Robotics Observability Without the Cloud: What to Capture on the Device
Modern software teams are used to the cloud observability pattern: metrics flow centrally, traces are queryable later, logs can be searched forever, and dashboards are always one tab away. Robotics systems do not always get that luxury.
A robot in a warehouse, a lab, a farm, or a customer environment might have:
- weak connectivity
- partial local storage
- multiple processes with different clocks
- sensor streams too large to persist continuously
- failures that are expensive to reproduce
That changes the observability problem. The goal is not “collect everything.” The goal is to collect the right evidence before the moment is gone.
Debugging Starts Before the Incident
The biggest robotics observability mistake is treating debugging as something you do after the failure. In practice, the system needs to decide ahead of time what evidence is worth preserving.
You cannot retroactively recover:
- the exact sensor ordering before a crash
- the queue depths leading into a missed control tick
- the model version and thresholds active at the time
- the previous N seconds of state that explain why the failure happened
If the device did not save it, it does not exist anymore.
Capture the Layers, Not Just the Logs
A robotics incident usually spans multiple layers:
1. hardware / sensors
2. middleware / transport
3. perception
4. planning / control
5. operator interaction
So the evidence model should be layered too.
Hardware and Sensor Health
At minimum:
- sensor heartbeat status
- drop counts
- synchronization skew
- device temperature / power state
- camera or LiDAR disconnect markers
Middleware and Runtime
For ROS2 or similar stacks:
- topic latency summaries
- queue depth snapshots
- callback execution timing
- process restarts and crash loops
- CPU / GPU / memory pressure
Perception and Policy
You need enough context to know what the system believed:
- active model version
- inference latency distribution
- confidence summaries
- notable classifications or detections
- fallback mode if one was engaged
Ring Buffers Beat Constant Full Capture
Continuous full-fidelity recording is usually too expensive.

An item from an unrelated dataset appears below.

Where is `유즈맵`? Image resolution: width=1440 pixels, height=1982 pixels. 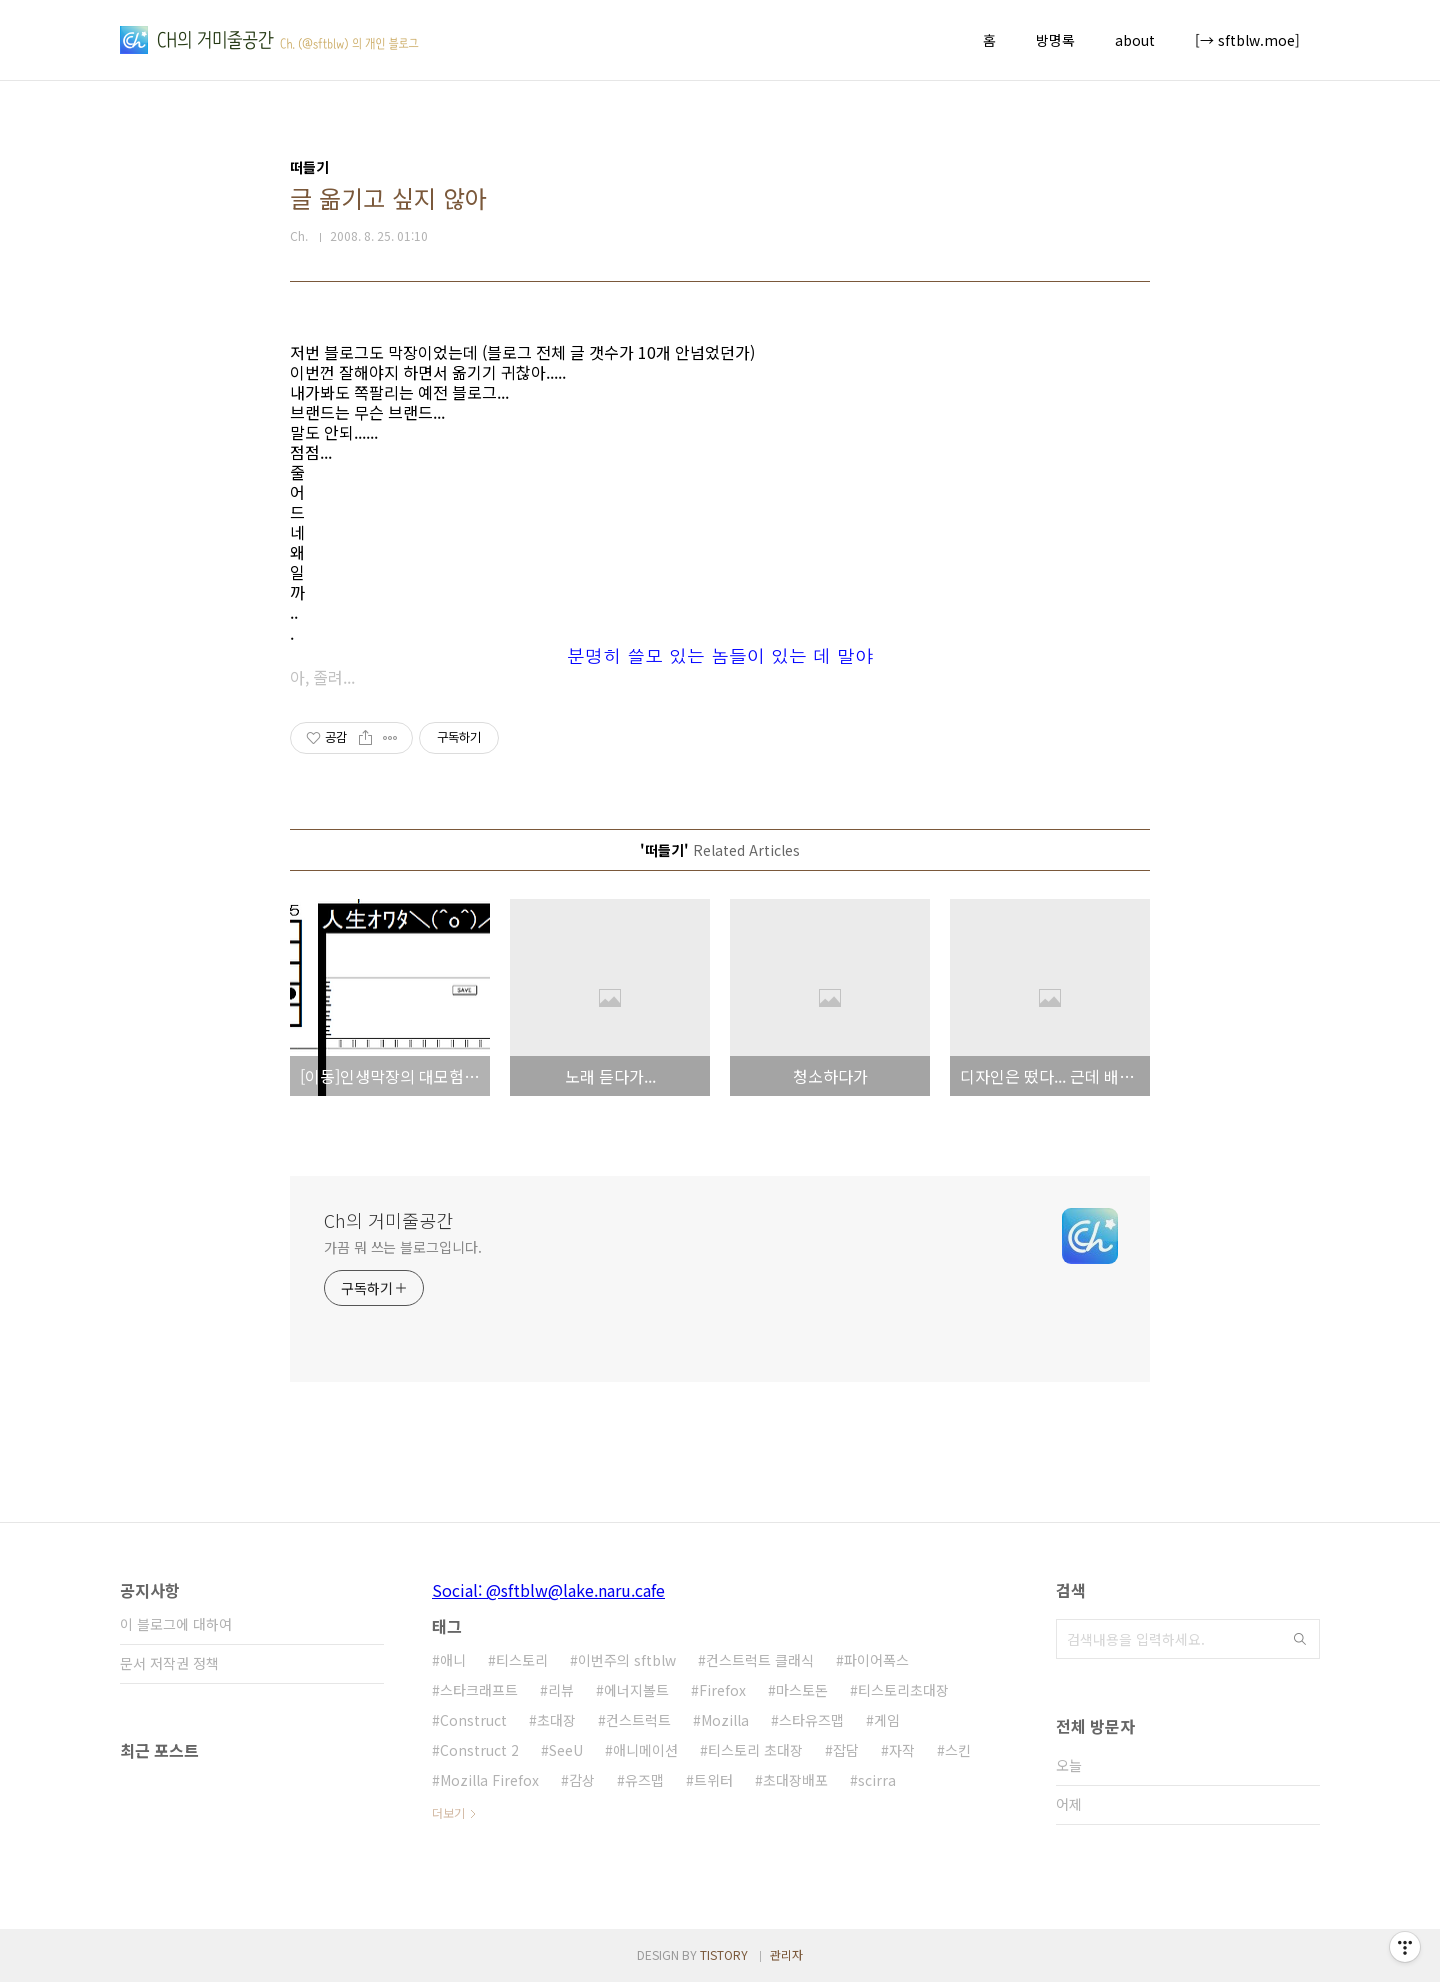 유즈맵 is located at coordinates (644, 1780).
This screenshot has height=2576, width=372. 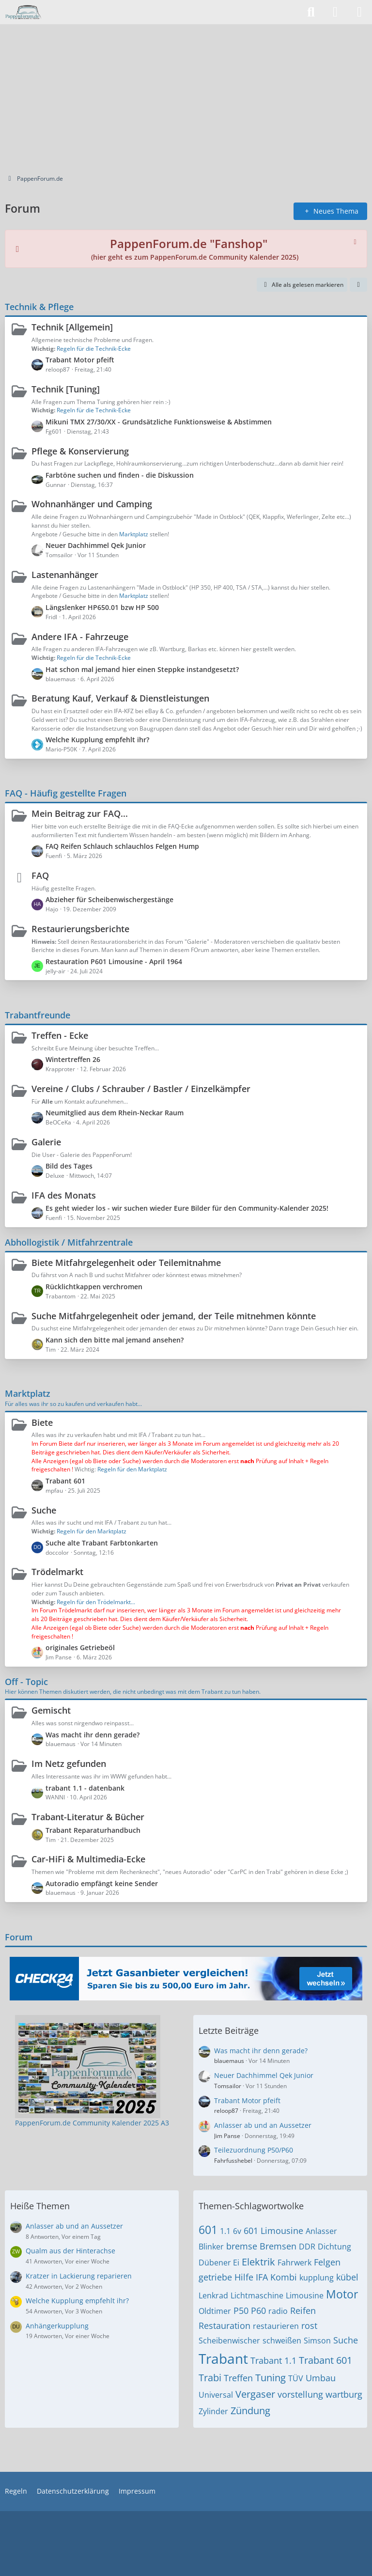 What do you see at coordinates (307, 2246) in the screenshot?
I see `DDR` at bounding box center [307, 2246].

The practical pattern is a rolling buffer that promotes the recent window when a trigger fires.
class RingBuffer:
def __init__(self, seconds: int):
self.seconds = seconds
self.frames = []
def append(self, frame):
self.frames.append(frame)
self.frames = self.frames[-self.seconds:]
def snapshot(self):
return list(self.frames)
You keep the last 30 to 120 seconds of the right signals:
- control loop timing
- top-level state transitions
- selected sensor summaries
- critical operator events
When a trigger happens, the system freezes and persists that window.
Trigger Conditions Should Be Operational, Not Academic
The best trigger logic usually does not sound fancy. It sounds practical:
def should_capture_incident(signal: RuntimeSignal) -> bool:
return any([
signal.control_deadline_miss,
signal.process_restart,
signal.sensor_drop_rate > 0.15,
signal.inference_p99_ms > signal.inference_budget_ms,
signal.operator_pressed_emergency_stop,
])
These conditions are meaningful because they correspond to real operational boundaries. They mark the moments where the system’s story changed.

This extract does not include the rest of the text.